9. The system of claim 1, wherein the step of processing the one or more sets of data to classify samples within the one or more sets of data into the tree data structure is performed by indexing and partitioning of the one or more sets of data.

10. The system of claim 9, wherein the step of processing the one or more sets of data to classify samples within the one or more sets of data into the tree data structure is performed using a k-dimensional B-tree algorithm.

11. A method for improved machine learning, comprising the steps of:

receiving by a processor one or more sets of data from a memory;

processing the one or more sets of data to classify samples within the one or more sets of data into a tree data structure;

processing the tree data structure to identify outliers and null values within the tree data structure;

updating the tree structure by filling in the outliers and the null values based on neighboring values in the tree data structure; and

storing the updated tree structure in the memory.

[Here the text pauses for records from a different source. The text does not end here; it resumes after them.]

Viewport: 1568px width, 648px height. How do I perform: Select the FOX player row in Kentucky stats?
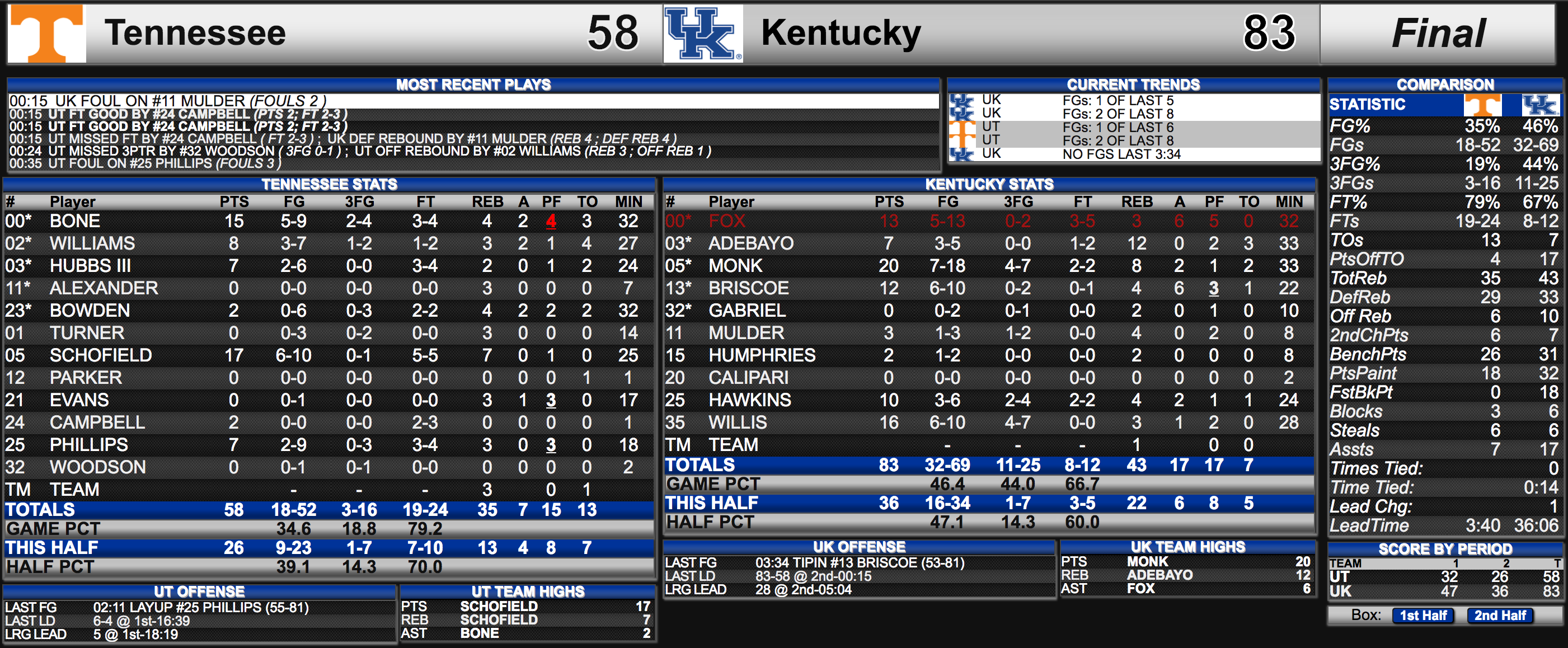(x=989, y=221)
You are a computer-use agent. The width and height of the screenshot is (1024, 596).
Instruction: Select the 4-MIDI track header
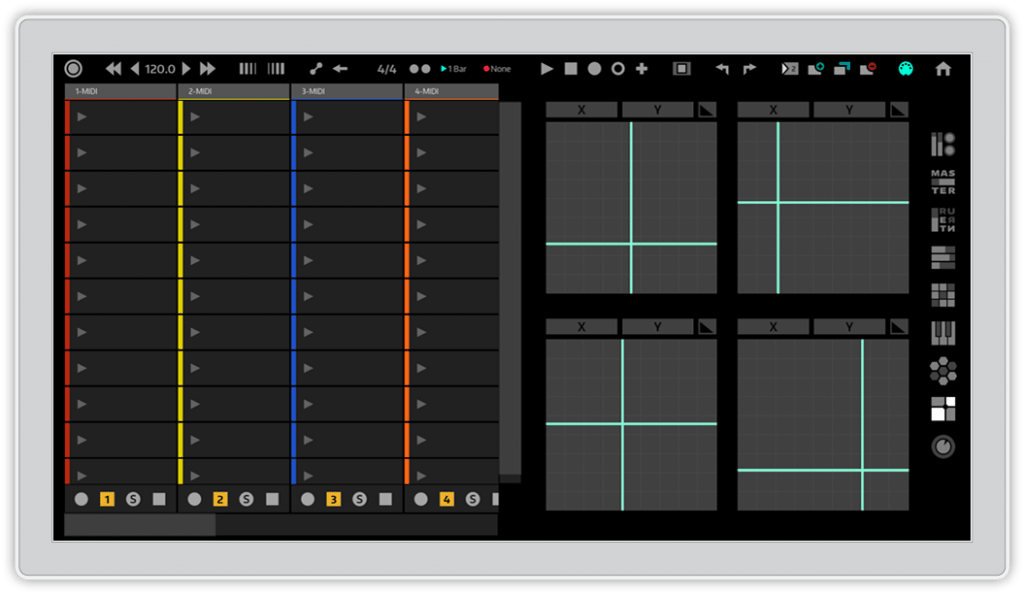pyautogui.click(x=450, y=92)
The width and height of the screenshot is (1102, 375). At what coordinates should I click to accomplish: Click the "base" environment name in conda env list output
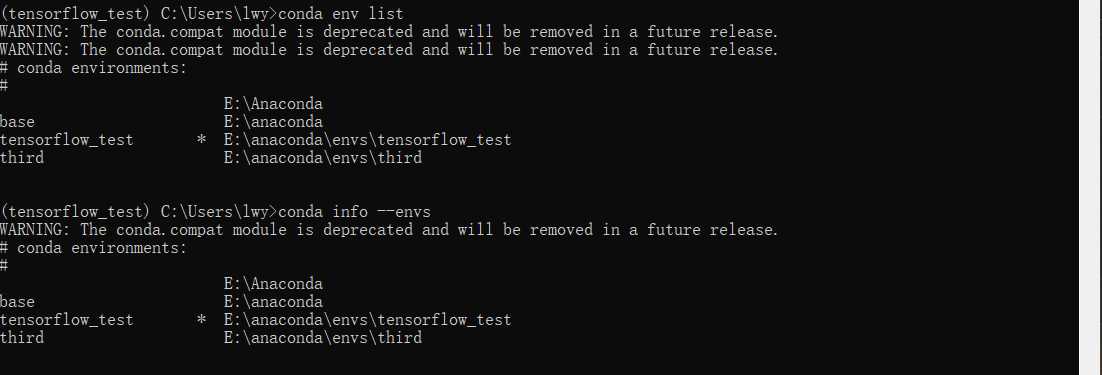click(x=18, y=122)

12. The method of claim 11, wherein the one or more sets of data comprises data corresponding to one or more of physical characteristics to be examined, well characteristics, performance metrics, energy resource site characteristics, sensor measurement data, or human survey data.

13. The method of claim 11, further comprising filtering noise from the one or more data sets.

14. The method of claim 11, further comprising updating the tree structure by identifying data having location attributes that are in physical proximity to one another.

15. The method of claim 11, further comprising updating the tree structure by identifying data generated by similar sensors.

16. The method of claim 15, wherein the similar sensors operate at the same time and under similar conditions.

17. The method of claim 11, further comprising updating the tree structure by identifying demographically identical or similar persons or objects.

18. The method of claim 11, further comprising updating the tree structure using a matrix factorization process.

19. The method of claim 11, further comprising indexing and partitioning the one or more sets of data.

20. The method of claim 19, wherein the step of processing the one or more sets of data to classify samples within the one or more sets of data into the tree data structure is performed using a k-dimensional B-tree algorithm.